Participating in a Sugar Study

   Rita’s class assignment – a Holistic Nutrition group study on the substitution of refined sugar products with whole foods – sounded interesting, but I REALLY need some sugar along with the caffeine to get going. My morning chai latte is useless without a tablespoon of sugar in addition to a packet of stevia sweetener (a serious sweet tooth here). As part of tracking results the study participants are registered at Food Prodigy which makes it easier for us guinea pigs to enter our food intake and allows Rita to keep up with each participant. The World’s Healthiest Foods is the class reference list where I found a group of natural sweeteners. Sucanat is evaporated sugar cane juice. Our local grocery store, HEB, has started carrying it in the bulk foods isle and I had purchased some for experimenting. Chai latte is just as good with Sucanat when replacing the white sugar!
   Several friends are also very interested in nutrition and Barb has not only agreed to participate in Rita’s study but she shared with me a recipe for Cinnamon-Pumpkin cookies that she had picked up at a lecture. There is always pumpkin in the cupboard, sometimes 2, 3, 4 cans depending on the season and also Sucanat – check, spices – check, buttery margarine sticks – check, raisins – check, eggs – check. One of these days I will get around to egg replacer so most of these goodies can be vegan as well as gluten-free. I added the bits of molasses, orange extract, coconut flour, and extra cinnamon. Only the cinnamon stands out but the other items contribute to ‘flavor layering’ which subtlety increases the yum factor.
   After I analyzed the nutrient profile to enter these into Food Prodigy for my tracking I realized that they have a pretty good health profile for a cookie!

Oven Ready!

Oven Ready!

Pumpkin-Spice-Raisin Cookies

3/4 cup margarine*
1 cup dried sugar cane juice**
1 teaspoon molasses
1/2 teaspoon orange extract
2 x-large eggs
1 cup canned pumpkin

1/2 cup sorghum flour
1/2 cup garbanzo flour
1/2 cup potato flour
1/2 cup brown rice flour
1 teaspoon xanthan gum
1 teaspoon coconut flour
2 teaspoons ground cinnamon
1/2 teaspoon ground nutmeg
1/2 teaspoon ground cloves
1/4 teaspoon salt

1 cup raisins

   Sift all of the dry ingredients together and set aside.
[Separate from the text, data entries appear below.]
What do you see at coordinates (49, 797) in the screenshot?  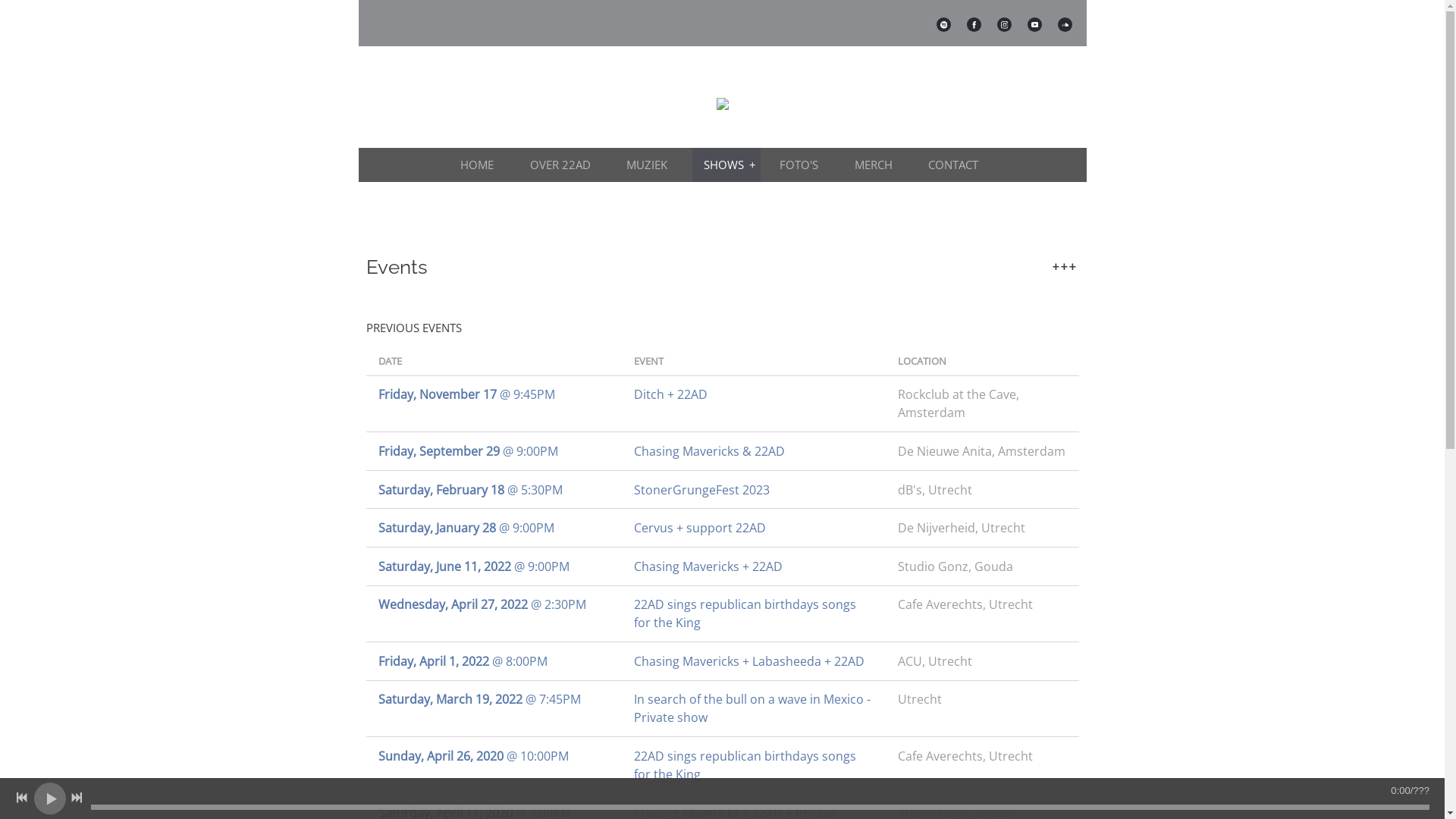 I see `'Play'` at bounding box center [49, 797].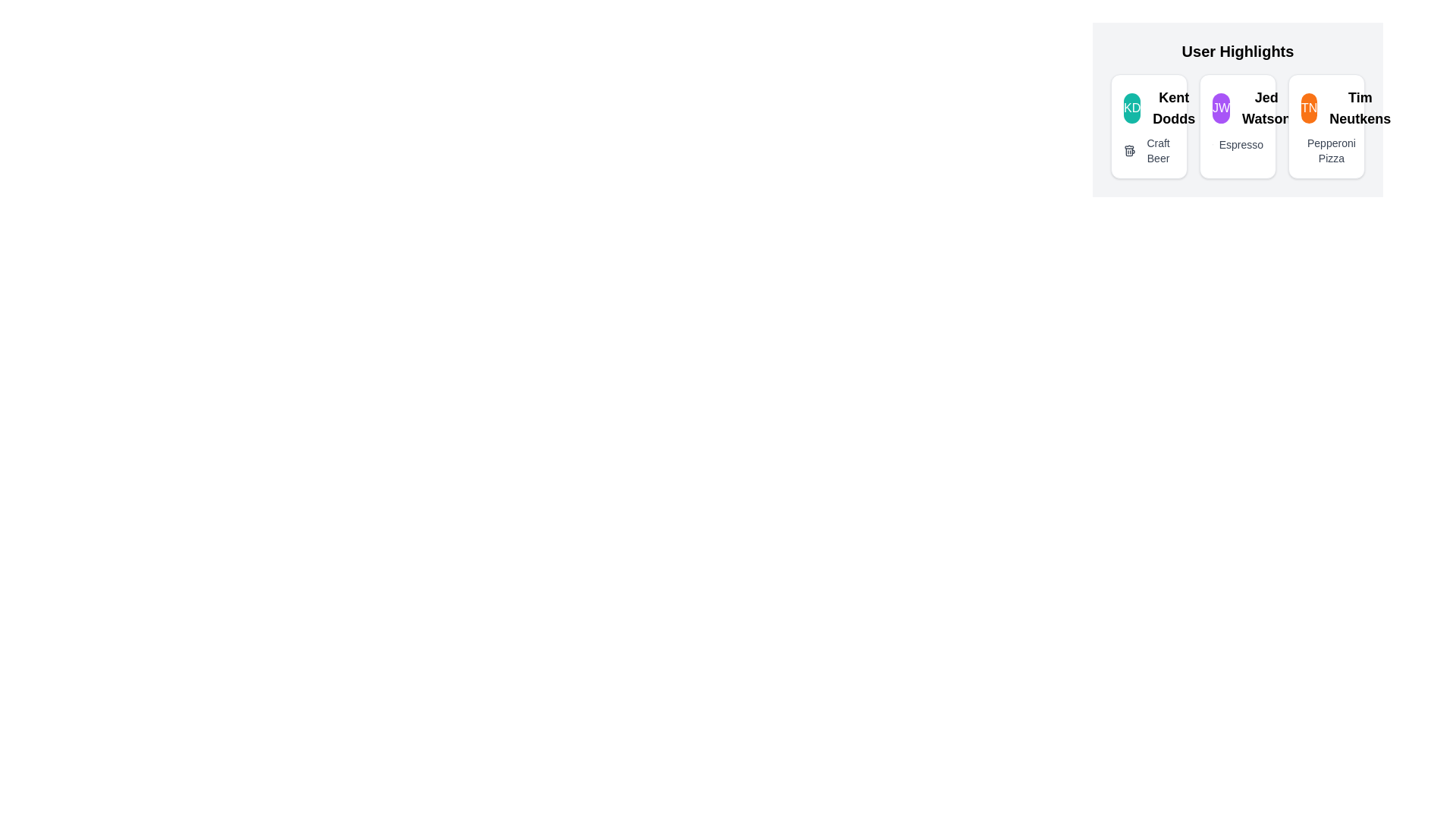 The image size is (1456, 819). What do you see at coordinates (1266, 107) in the screenshot?
I see `the text element that displays the name of a user or entity, located beneath a circular icon with the initials 'JW', in the card between 'Kent Dodds' and 'Tim Neutkens'` at bounding box center [1266, 107].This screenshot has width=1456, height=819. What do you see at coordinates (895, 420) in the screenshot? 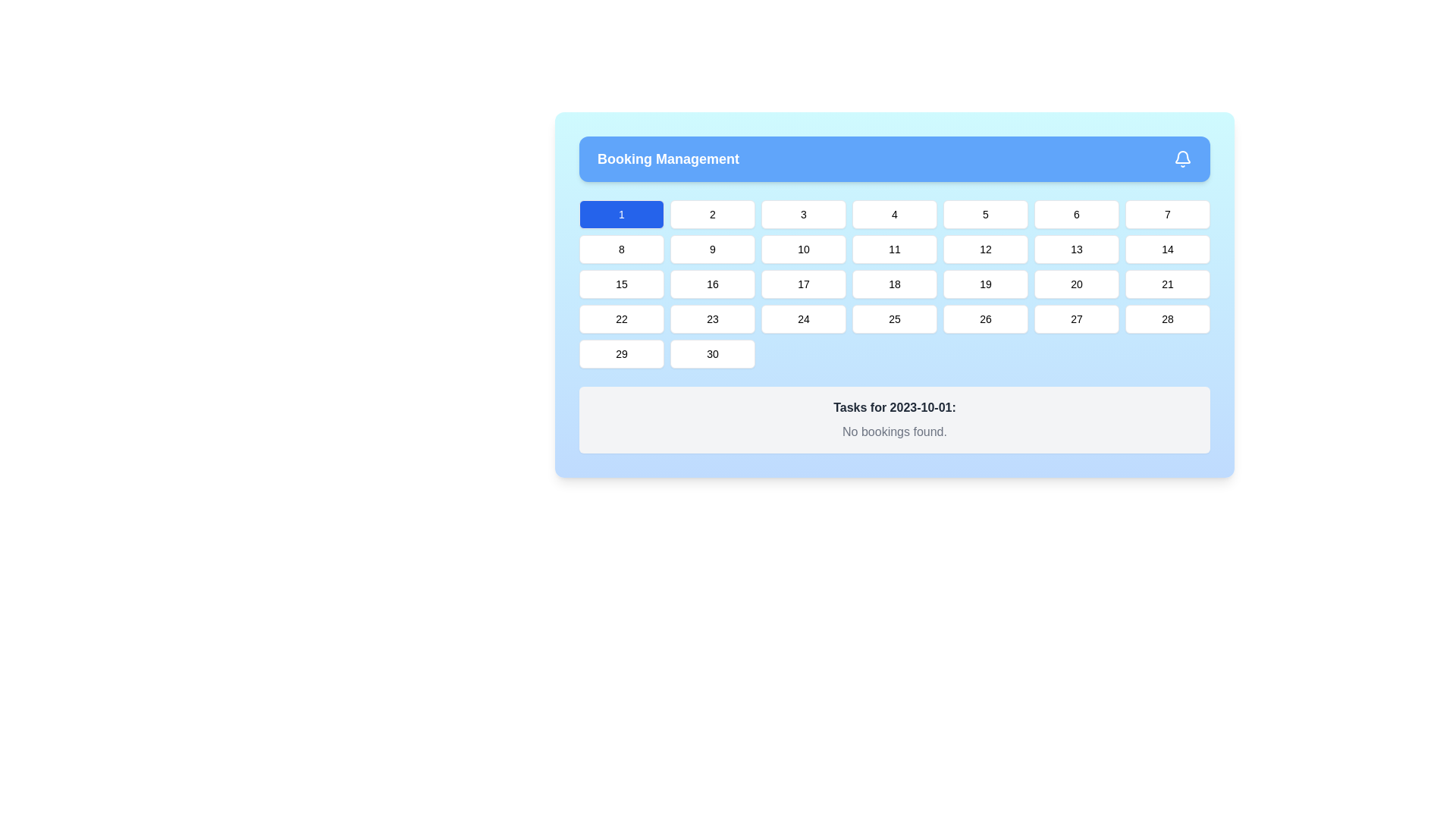
I see `text displayed in the Information Panel which shows 'Tasks for 2023-10-01: No bookings found.'` at bounding box center [895, 420].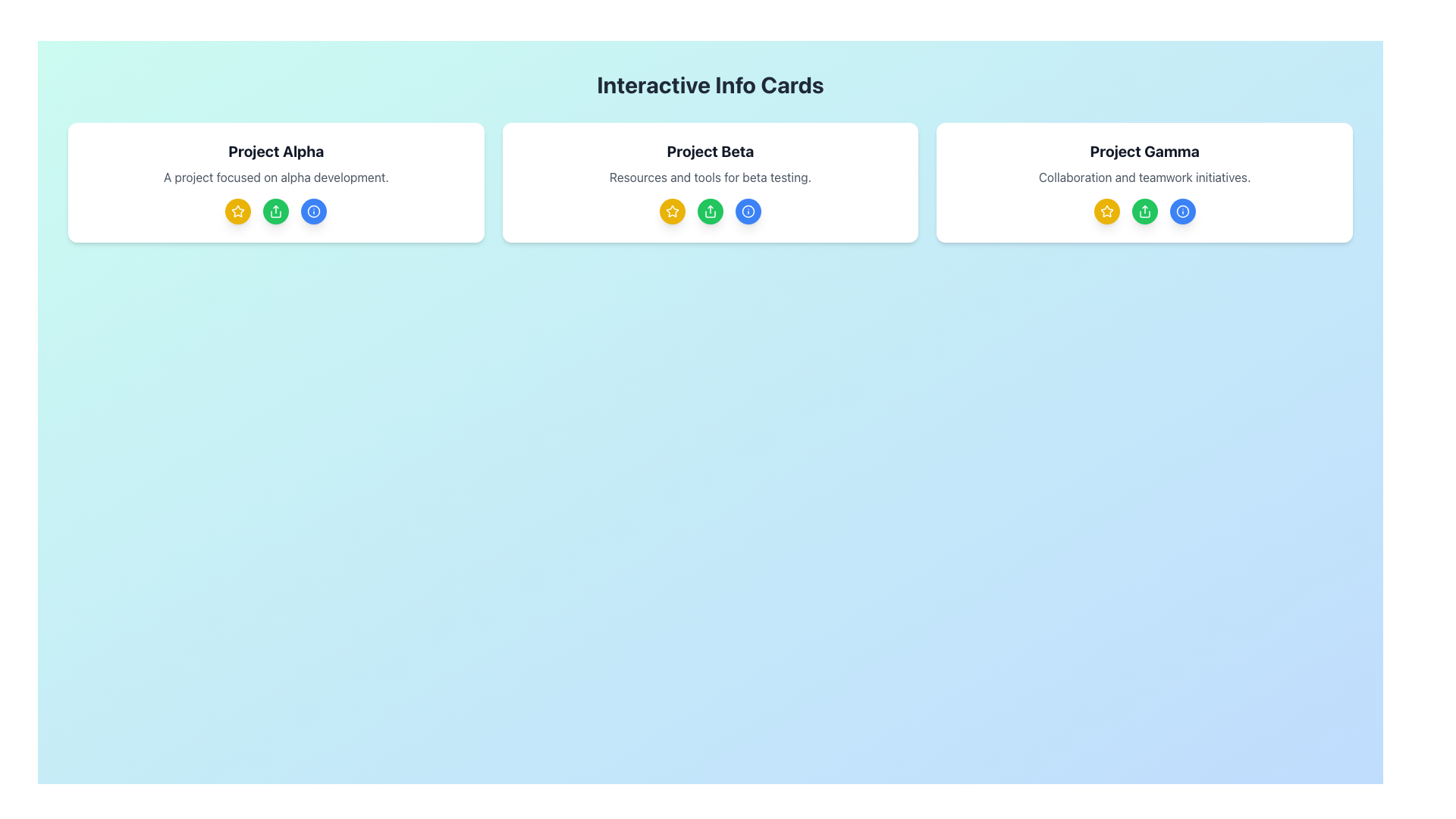 Image resolution: width=1456 pixels, height=819 pixels. I want to click on the circular outline of the info icon in the blue button located at the bottom right of the card titled 'Project Gamma', so click(1181, 211).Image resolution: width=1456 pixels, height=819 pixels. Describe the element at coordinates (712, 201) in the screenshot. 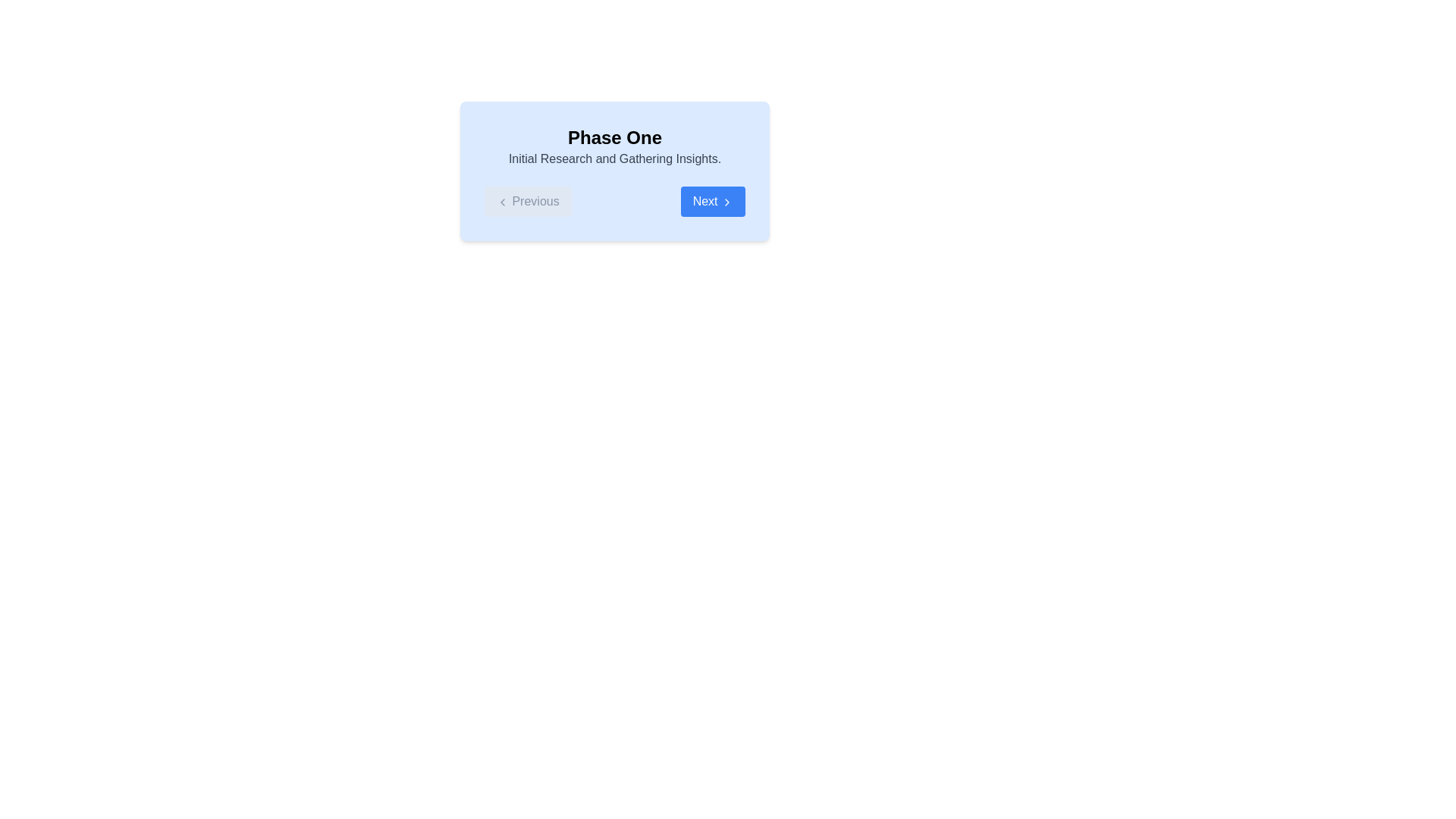

I see `the 'Next' button to proceed to the next phase` at that location.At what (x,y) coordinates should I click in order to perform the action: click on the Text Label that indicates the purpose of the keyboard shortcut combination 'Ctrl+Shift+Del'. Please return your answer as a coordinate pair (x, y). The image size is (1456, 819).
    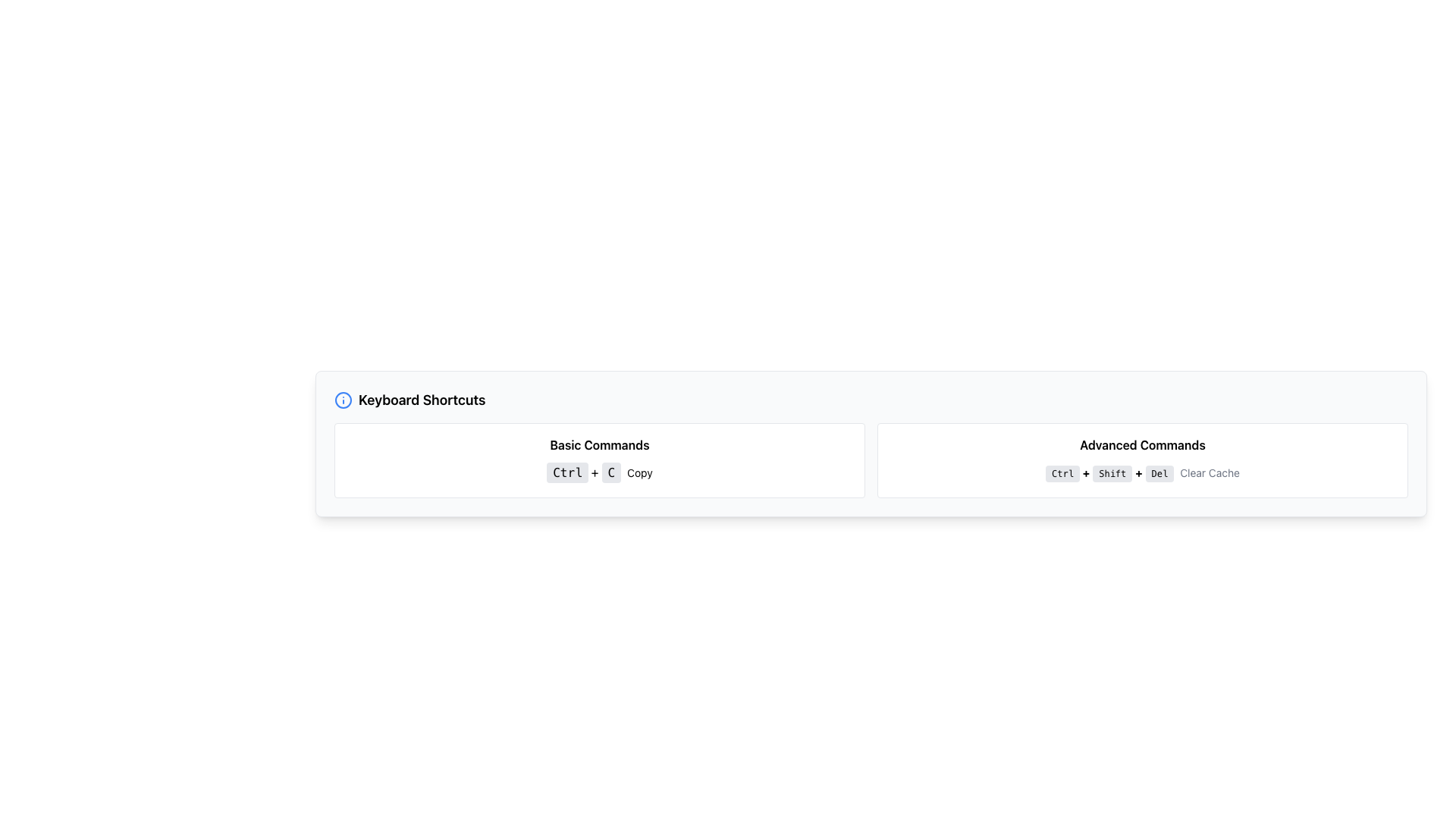
    Looking at the image, I should click on (1209, 472).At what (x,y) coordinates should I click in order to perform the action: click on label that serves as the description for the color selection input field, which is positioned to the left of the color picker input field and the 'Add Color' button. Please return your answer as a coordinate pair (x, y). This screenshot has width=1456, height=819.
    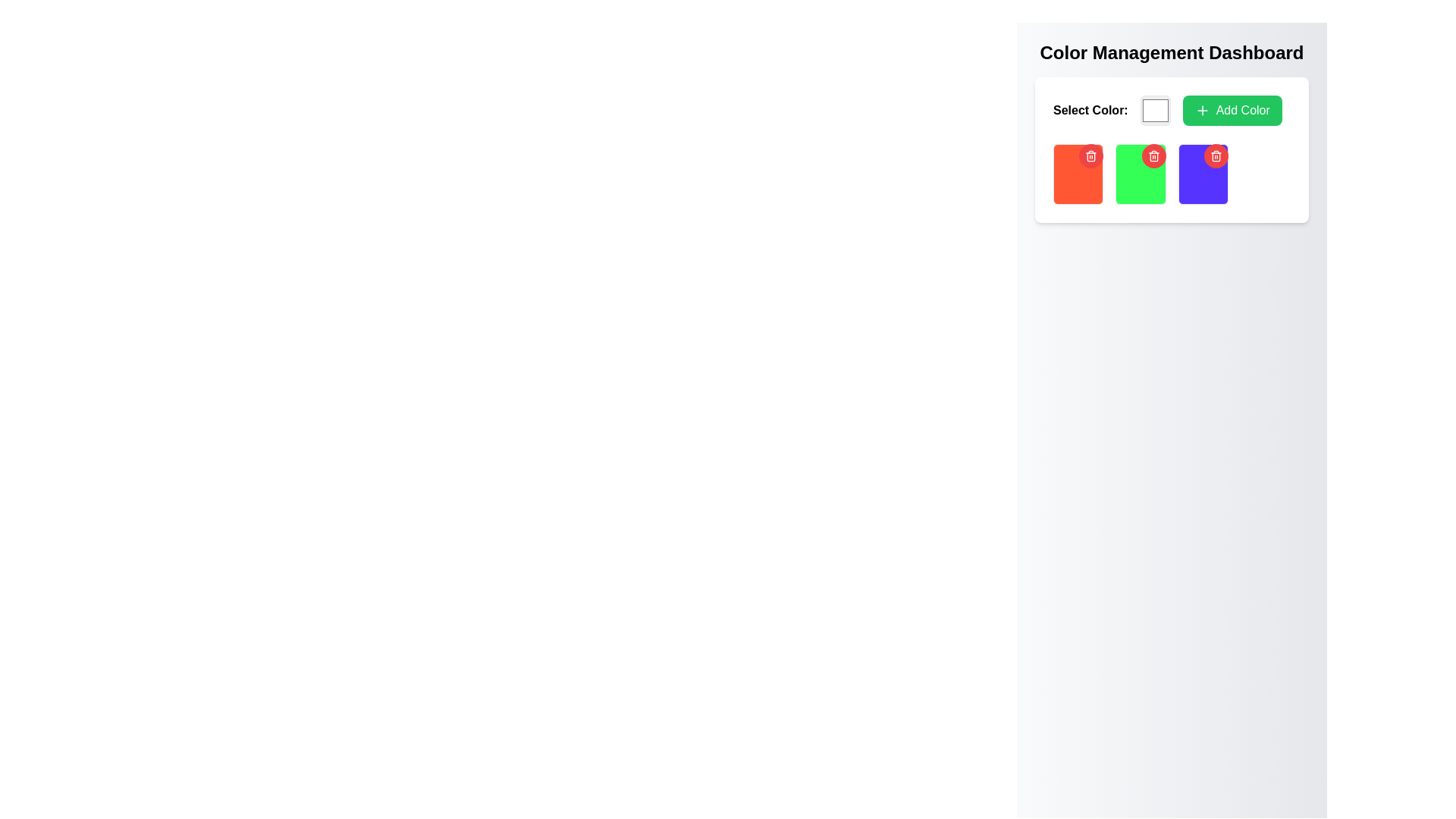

Put the margarine and Sucanat into a medium bowl and cream together adding the molasses and orange (or vanilla) extract. Beat in the two eggs and then the pumpkin. Stir in by hand the dry ingredients until all of the flour is absorbed. Add the raisins and mix well. Drop the cookies by scoop or spoonful onto your cookie pan. This dough does not spread during baking so pat them down to the size that you want. Bake at 375*F until lightly browned. Baking time depends on the size of your cookie.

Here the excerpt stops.